AWS Billing Glitch Shows $1.7 Billion Estimated Charges – What Went Wrong

AWS Billing Glitch Shows $1.7 Billion Estimated Charges – What Went Wrong

TL;DR – Massive AWS billing estimate error

A worldwide AWS billing glitch showed some customers an estimated bill of $1.7 billion for a single month, far above the typical <$5 usage. AWS rolled back the estimates to the last known good values and opened a support ticket for affected users.


What happened: a unit‑conversion bug caused astronomic estimates

The root cause was a mis‑configured pricing unit. A line item that should have been priced per gigabyte (GB) was mistakenly set to price per byte. Because the metering system joins usage records to pricing plans, the wrong unit caused the system to multiply usage by a factor of 2³⁰ (≈1 billion). The result was estimated bills in the hundreds of billions of dollars for many accounts.

"In my case we meant to charge like 5¢/GB, but missed the unit (GB), and then the billing system defaults to bytes. 5¢ per Byte of data transferred meant some customers were seeing MM bills within hours." – donavanm (comment)

Immediate impact on customers

  • Users reported estimates ranging from $78 million to $595 billion, far exceeding any realistic spend.
  • The estimates triggered budget alerts, causing panic and, in some cases, threats to abandon AWS.
  • A handful of users posted screenshots of the erroneous numbers, confirming the scale of the issue.

"I logged in this morning to find a bill of $595 billion… then I noticed the open issue, phew!" – marksk

AWS response: rollback and communication

AWS acknowledged the problem on the AWS Health Dashboard and promised to revert estimates to the last known good state (as of July 15). The rollback restored reasonable numbers for most customers, though the exact timing varied across accounts.

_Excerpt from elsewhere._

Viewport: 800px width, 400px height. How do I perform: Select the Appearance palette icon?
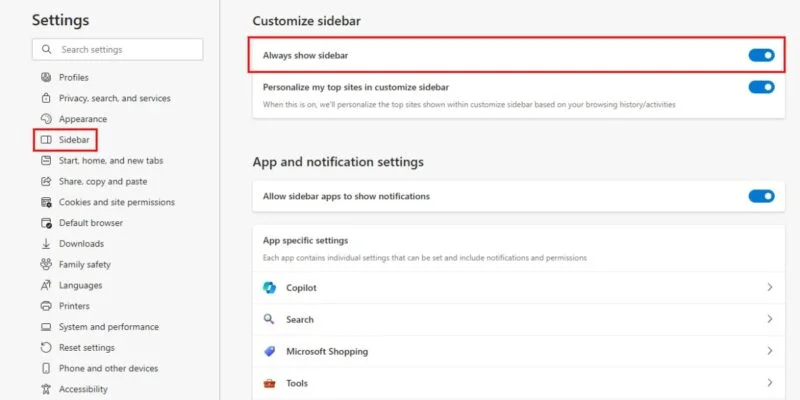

"Will wait for the RCA, the update says that they will resort to last known estimate as of 15 July." – abkolan

Why the bug mattered beyond the headline numbers

  1. Financial forecasting – Companies rely on AWS cost forecasts for budgeting and investor reporting. An inflated estimate can jeopardize financing rounds or trigger unnecessary cost‑cutting measures.
  2. Trust in metering – The incident exposed how a single unit error can cascade through AWS’s massive metering pipeline, raising concerns about the robustness of pricing metadata.
  3. Operational overhead – Support teams had to field hundreds of urgent tickets, diverting resources from other critical incidents.

Lessons for cloud users

  • Enable cost anomaly detection: Set tight budget alerts and use AWS Budgets to catch spikes early.
  • Validate pricing units: When creating custom pricing plans or using third‑party services, double‑check the unit of measurement.
  • Monitor the AWS Health Dashboard: It provides real‑time status on service‑wide issues that can affect billing.

Community reaction

The Hacker News thread was filled with hyperbolic reactions (e.g., "$13 trillion bill, combined GDP of France, Germany, and UK") but also practical advice:

  • Some users shared their actual bills (e.g., $13,648,114,178,401.01) to illustrate the absurdity.
  • Others noted that similar bugs have occurred before, such as EC2 reservation‑savings miscalculations in the early 2010s.
  • A few suggested the issue might have been amplified by a flawed estimation algorithm that required prior estimates to compute the current one, leading to division‑by‑zero errors.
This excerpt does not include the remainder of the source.